Eric Fairchild spots the signs. The HIV prevention specialist greets the man like an old friend.
“We got condoms, leaflets, testing right here,” he says standing in front of Planned Parenthood’s mobile medical unit. The man refuses initially, stepping into a nearby grocery store, before returning a few minutes later with his girlfriend to hear about the services on offer.
The umbrella rib, says Mr Fairchild later, was a giveaway. It makes a perfect tool for scraping the residue from a substance pipe.
Understanding and overcoming
Eric has worked for Planned Parenthood for 12 years, using his experience growing up in the Brooklyn neighbourhood of Brownsville to help spot others who are in need of help.
“I was part of the streets,” he says. “I was a substance abuser. Never injected, but I smoked, sniffed... stuff of that nature.”
He has been clean for 26 years but explains that his experiences help him connect with other users.
“The first thing I do when I have hardcore substance abusers sitting in front of me, I first show them identification,” he says. “I let them know I understand just how they feel. I’ve been there feeling hopeless, helpless, confused about where to turn.”
Some occasions might mean he has to use the training and education he has received as an outreach worker. Other times it is a case of using his 60 years’ experience of life in Brooklyn. “That’s my benefit to the programme,” he says. “I’m street savvy as well as educated in the classroom. I have the best of both worlds.”
Eric already had an extensive background in community work before joining the project, prompted by a desire to learn more about HIV prevention following the death of a relative and a friend died from the illness.
He is often the first point of contact for clients, handing out pamphlets on the street corner, conducting HIV tests and explaining Project Beat Street– and the facilities available on the mobile unit to wary newcomers.

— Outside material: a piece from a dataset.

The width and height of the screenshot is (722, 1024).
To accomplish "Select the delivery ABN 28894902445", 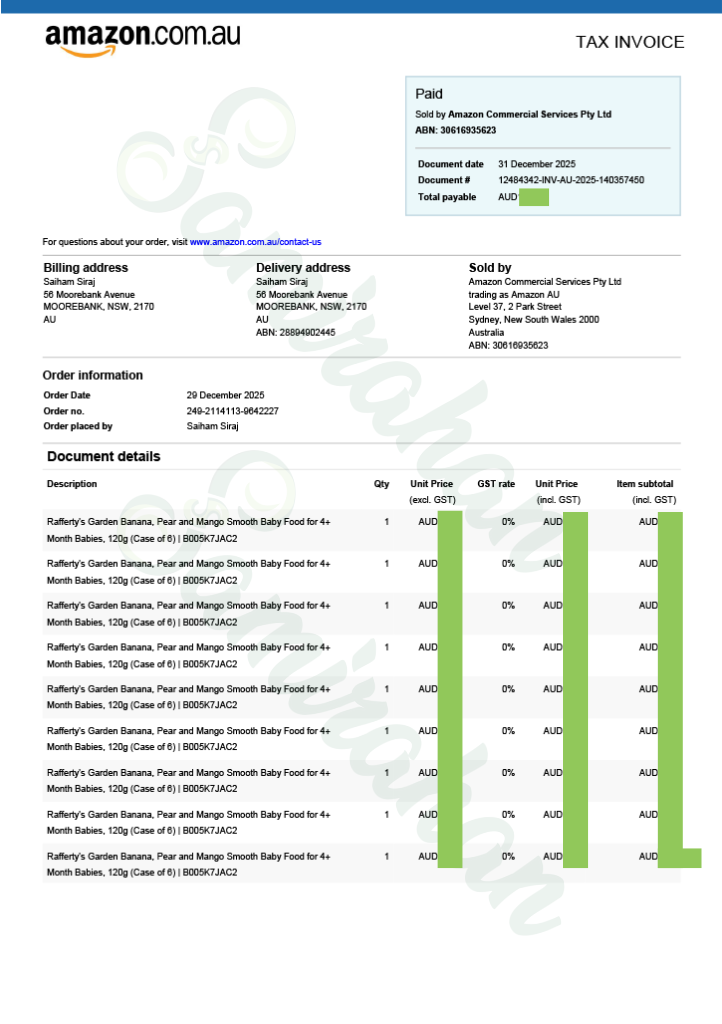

From there he can offer advice and guidance on other services, from home care managers to sources of funding for people with HIV and setting up appointments at clinics.
He follows up with phone calls and meetings, often at every step of a client’s progress.
“I saw when they came in,” he says. “I saw them come in from a struggling situation, uncomfortable with their lifestyle at the time. Going from being an unproductive member of society to taking better care of themselves and being in a healthier situation that they were before. I am always happy to know I was part of that process.”